Keth killed Philistine after Philistine down the length of the road, turning to attack back toward the city from which more Philistines would come. Several turned to face him and fell before they could swing a sword. Then his bow appeared in his hands, and arrows flew and killed men, but he did not know what he was doing. The sword came back into his grip, slick with rain; he screamed and screamed and screamed. Philistines pleaded for their lives before he slaughtered them.

More ranks of soldiers appeared around a bend. Keth fought them. He never stopped running and leaping. He jumped off a boulder and dove over the heads of the first rank and tackled the officer commanding them. He slit the officer’s neck with a dagger that appeared in his hand, then he threw the dagger at another man’s face. It slipped through his teeth and into his throat, knocking him backward.
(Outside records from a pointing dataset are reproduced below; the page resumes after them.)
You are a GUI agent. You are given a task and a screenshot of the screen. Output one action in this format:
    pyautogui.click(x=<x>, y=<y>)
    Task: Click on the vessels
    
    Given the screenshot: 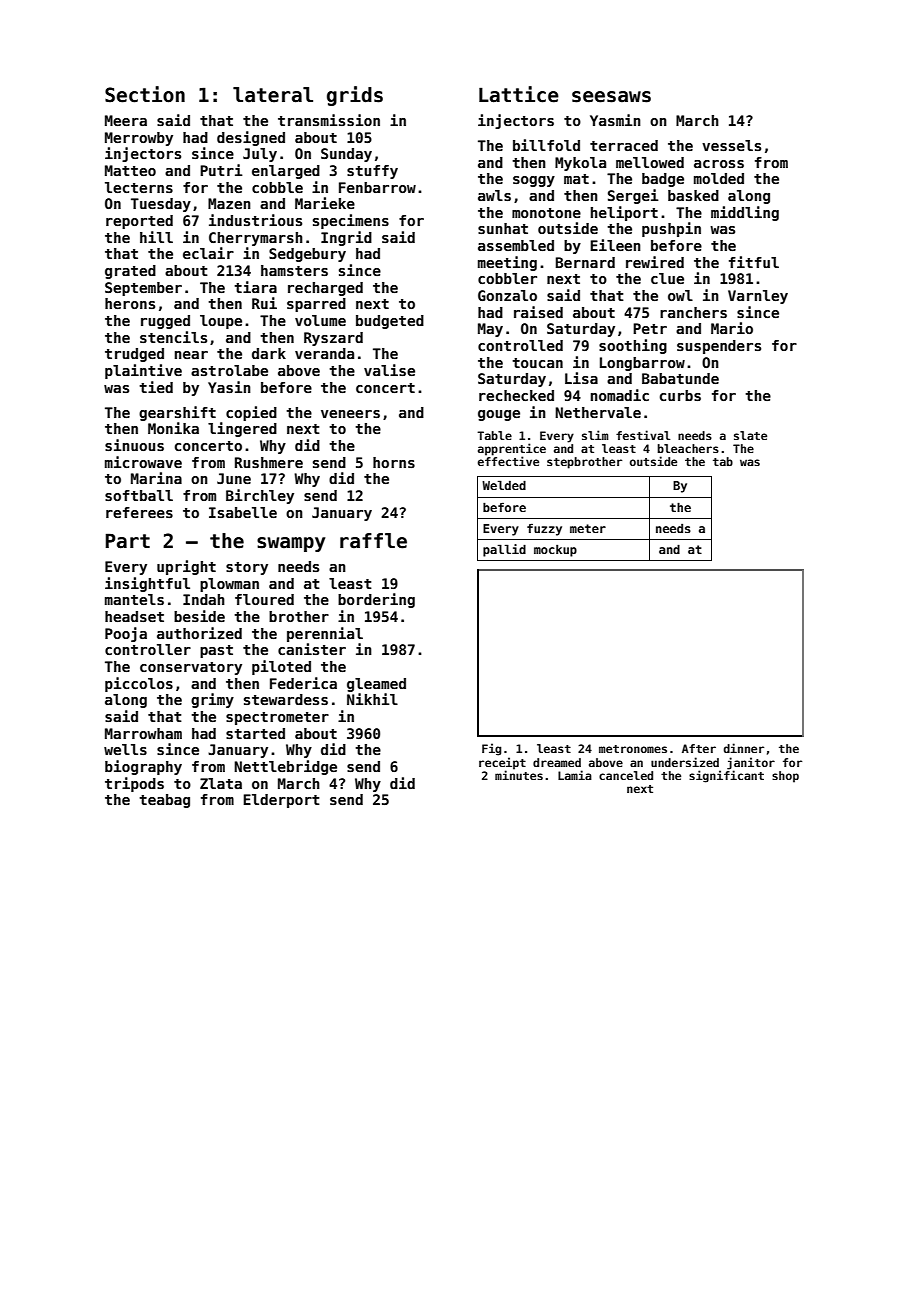 What is the action you would take?
    pyautogui.click(x=731, y=145)
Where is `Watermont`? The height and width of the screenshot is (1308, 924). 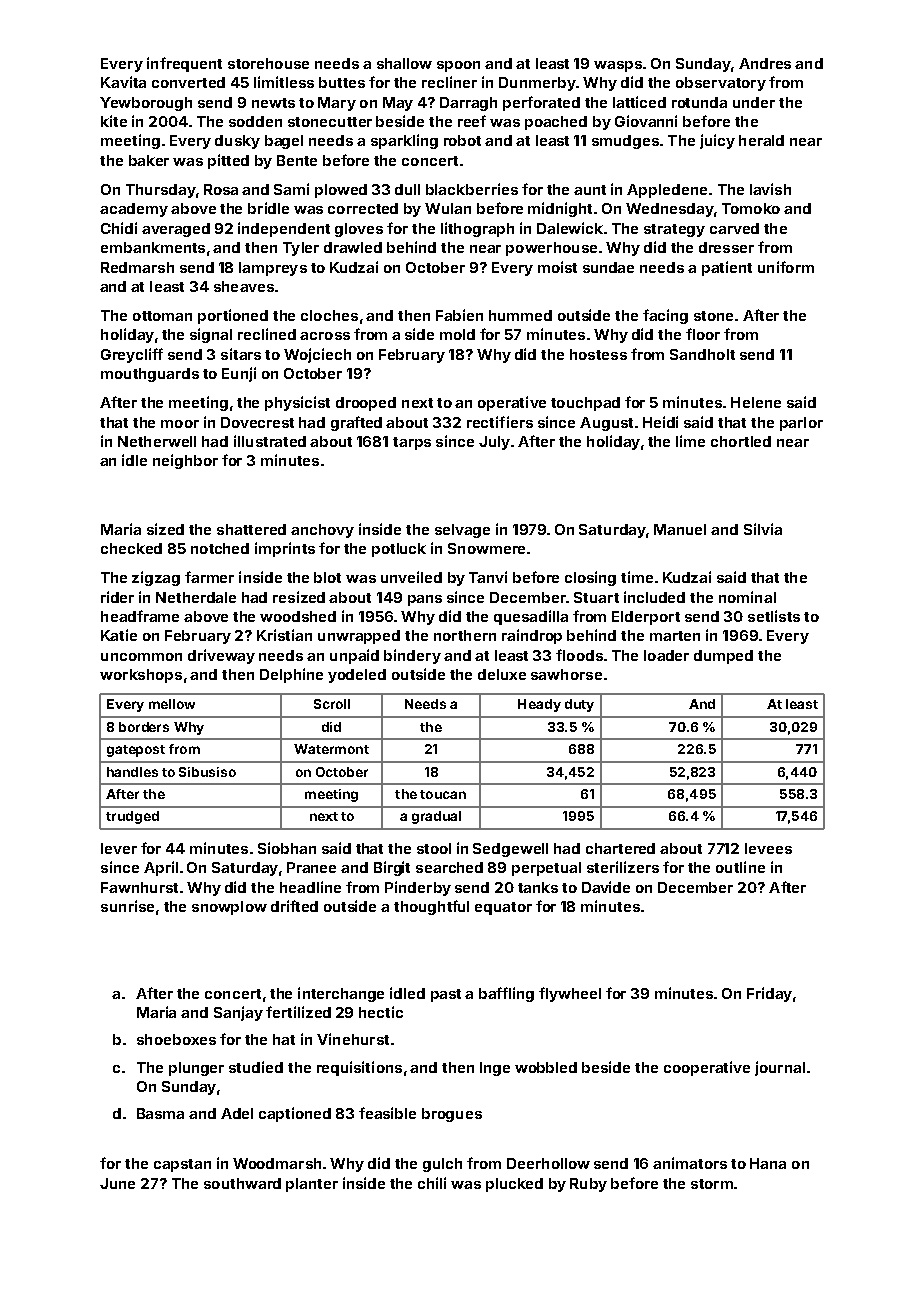
Watermont is located at coordinates (331, 749).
A spear hit Keth’s skull from behind, but he felt it glance away harmlessly, miraculously. He turned, pulled the spear out of the man’s hand, and killed him with it, then used it to kill more men.
More kept coming, and he kept killing them. The fire seared and drowned his senses like the fury of the storm.
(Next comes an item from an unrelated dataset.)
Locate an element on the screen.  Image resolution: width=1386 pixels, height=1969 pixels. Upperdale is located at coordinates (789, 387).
Keth charged forward one final time, then realized that there were no more Philistines in front of him, no more blood to spill this day. Roaring, the fire slipped out of his head and chest and dissipated as quickly as it had come.

Keth fell sideways on top of a body. His lungs burned. Muscles suddenly ached, his head pounded, and he had no more energy, nothing left. He let the rain flow into his open mouth and allowed it to saturate his eyes and ears. He swallowed several gulps in a row before he realized what he was doing.
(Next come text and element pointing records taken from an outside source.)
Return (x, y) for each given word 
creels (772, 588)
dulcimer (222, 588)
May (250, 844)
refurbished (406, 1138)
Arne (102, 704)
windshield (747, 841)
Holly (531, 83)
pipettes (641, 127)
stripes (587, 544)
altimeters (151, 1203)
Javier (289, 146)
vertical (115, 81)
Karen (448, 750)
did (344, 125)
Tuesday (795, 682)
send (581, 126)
He shoved his finger down his throat and wretched all of the water back up. His gut clenched in aguish. White shocks of light appeared in his vision. He cursed himself for giving in to his flesh; the three of them had made their own water vow with David’s.

Benaiah knelt down next to him, wary. “Did it leave? The covering?”

Keth, too exhausted to say anything, only nodded. He hoped Benaiah had not seen him drinking the water. Gareb arrived and knelt on the other side.

Benaiah nodded in return and wiped his face. Lighting flashed again. “Let’s move, more may come,” he said.

The two of them helped Keth up. He walked hunched over like an old man, his muscles and bones weary from the power that had assailed him. Helping him take the first few steps, Benaiah and Gareb pulled their friend through the trees along the side of the road.

They stumbled on through the forest, the shouts of pursuing Philistines dying away in the torrential rain. Gareb led them up the side of a mountain, following a washed-out crevice slick with rain. At the top, they collapsed into the cave they had left earlier.

Keth leaned against the cold walls and began checking himself
for hidden wounds. A man could be mortally injured in the midst of battle and not know it. After looking over his midsection and legs, he decided that he was unscathed. He checked Gareb, who was doing the same with Benaiah.

When each man was satisfied that no one was unwittingly bleeding to death, they took off their cloaks and tunics to wring them out. The three of them shivered violently and eventually huddled together, skin to skin, while their cloaks dried out.

“Not a word of this to anyone,” Gareb said.